Asian markets marked time on Thursday with two major centres - Japan and China - shut for holidays while the dollar held on to overnight gains after the US central bank poured cold water on rate cut expectations.
Australian shares slipped 0.7 percent while New Zealand was up 1.2 percent and South Korea's KOSPI index added 0.4 percent.
E-Mini futures for the S&P 500 were unchanged. In early European trades, the pan-region Euro Stoxx 50 futures were down 0.23 percent at 3,444, German DAX futures were 0.18 percent lower at 12,329, while FTSE futures were down 0.36 percent at 7,305.5.
Trading in Japan will resume next Tuesday while China will be back in action on Monday.
Global equities markets have scaled new highs since the start of the year largely on expectations of easy monetary policies around the world while a positive tone on US-China trade negotiations has also aided sentiment.
But analysts are now wondering whether this strong run can continue.
"Coming into May, the search for the next catalyst becomes an obvious necessary condition to give an answer to the traditional question: is it time to sell and go away?" said Claudio Irigoyen, economist at Bank of America-Merrill Lynch.
Irigoyen was referring to a well-known adage, "sell in May and go away", which warns investors to dump their equities' holdings in May ahead of the northern hemisphere summer trading lull and switch to fixed income in a bid to maximise returns.
"We remain constructive that the recovery in China will translate into a recovery in the emerging market-export complex and Europe; the worst-case scenario will be avoided regarding Brexit and that the recent progress will materialise in a US-China deal in 2Q," Irigoyen added.

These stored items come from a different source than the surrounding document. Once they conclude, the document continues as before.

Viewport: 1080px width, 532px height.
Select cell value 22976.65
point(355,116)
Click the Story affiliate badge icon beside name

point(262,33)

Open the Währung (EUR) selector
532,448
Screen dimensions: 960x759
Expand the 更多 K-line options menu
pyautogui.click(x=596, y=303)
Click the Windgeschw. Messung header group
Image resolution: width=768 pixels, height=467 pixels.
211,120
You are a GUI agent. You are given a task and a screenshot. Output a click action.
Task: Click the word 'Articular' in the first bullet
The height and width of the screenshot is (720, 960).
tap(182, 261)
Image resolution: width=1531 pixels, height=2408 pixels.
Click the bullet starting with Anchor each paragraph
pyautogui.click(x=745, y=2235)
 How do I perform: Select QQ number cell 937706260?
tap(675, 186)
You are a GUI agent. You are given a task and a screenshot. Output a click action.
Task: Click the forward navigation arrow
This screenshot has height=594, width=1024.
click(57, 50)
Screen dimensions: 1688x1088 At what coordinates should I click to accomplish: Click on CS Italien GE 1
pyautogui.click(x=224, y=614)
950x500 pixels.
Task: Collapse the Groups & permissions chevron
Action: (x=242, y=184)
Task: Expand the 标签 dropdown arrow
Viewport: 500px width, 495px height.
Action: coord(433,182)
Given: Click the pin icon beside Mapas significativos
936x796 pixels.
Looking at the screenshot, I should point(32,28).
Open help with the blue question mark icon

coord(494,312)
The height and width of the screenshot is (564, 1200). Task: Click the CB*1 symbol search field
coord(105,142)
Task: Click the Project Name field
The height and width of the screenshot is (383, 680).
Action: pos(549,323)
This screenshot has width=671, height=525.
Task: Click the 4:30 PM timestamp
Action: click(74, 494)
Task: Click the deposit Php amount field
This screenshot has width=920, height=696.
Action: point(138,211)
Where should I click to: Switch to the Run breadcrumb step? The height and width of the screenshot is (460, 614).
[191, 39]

"It follows that the overall environment is therefore still favourable for EM, not so much due to cheap valuations but still attractive enough risk-adjusted carry."
Investors are keeping a close eye on first-quarter earnings for clues on the health of the US corporate sector.
S&P 500 earnings are now expected to show growth of 0.5 percent for the quarter, according to Refinitiv data - a starkly better outcome than the start of April when earnings were expected to decline by 2 percent.
In currency markets, the greenback took a breather following strong gains overnight after the US Federal Reserve kept the target range for its policy rate unchanged at its May meeting.
Markets had anticipated the Fed would signal a "precautionary cut" to stoke inflation but "the statement gave almost nothing away in this respect," Anna Stupnytska, global economist for Fidelity International said in an emailed statement.
The dollar index held at 97.62 against a basket of major currencies after going as high as 97.728 on Wednesday. It stood at 111.61 yen after consistently easing from a four-month high of 112.39 touched last week.
The Fed's mixed messages on policy have been a drag on the dollar. It downgraded its inflation outlook and made a technical cut to rates on excess reserves. Yet, Fed Chairman Jerome Powell said the factors dragging on inflation might be "transitory" and he saw no case for a rate move in either direction.
"When pressed on the potential for a rate cut, he simply emphasised that the Committee is satisfied with the current policy stance and did not give away much more for markets to cling onto," Stupnytska added
Dollar hawks also received a boost from early data on the labour market, as a report by payrolls processor ADP showed US private employers added 275,000 jobs in April, well above the 180,000 estimate.
Still, reports on construction spending and US manufacturing came in weaker than expected, sending conflicting signals about the strength of the economy.
In commodities, oil prices declined after data showed US crude production output set a new record last week but the losses were capped by the intensifying crisis in Venezuela and the stopping of Iranian oil sanction waivers by Washington.
US crude was last off 27 cents at $63.32 a barrel while Brent slipped 33 cents to $71.86.Spot gold was marginally weaker at $1,271.55 an ounce.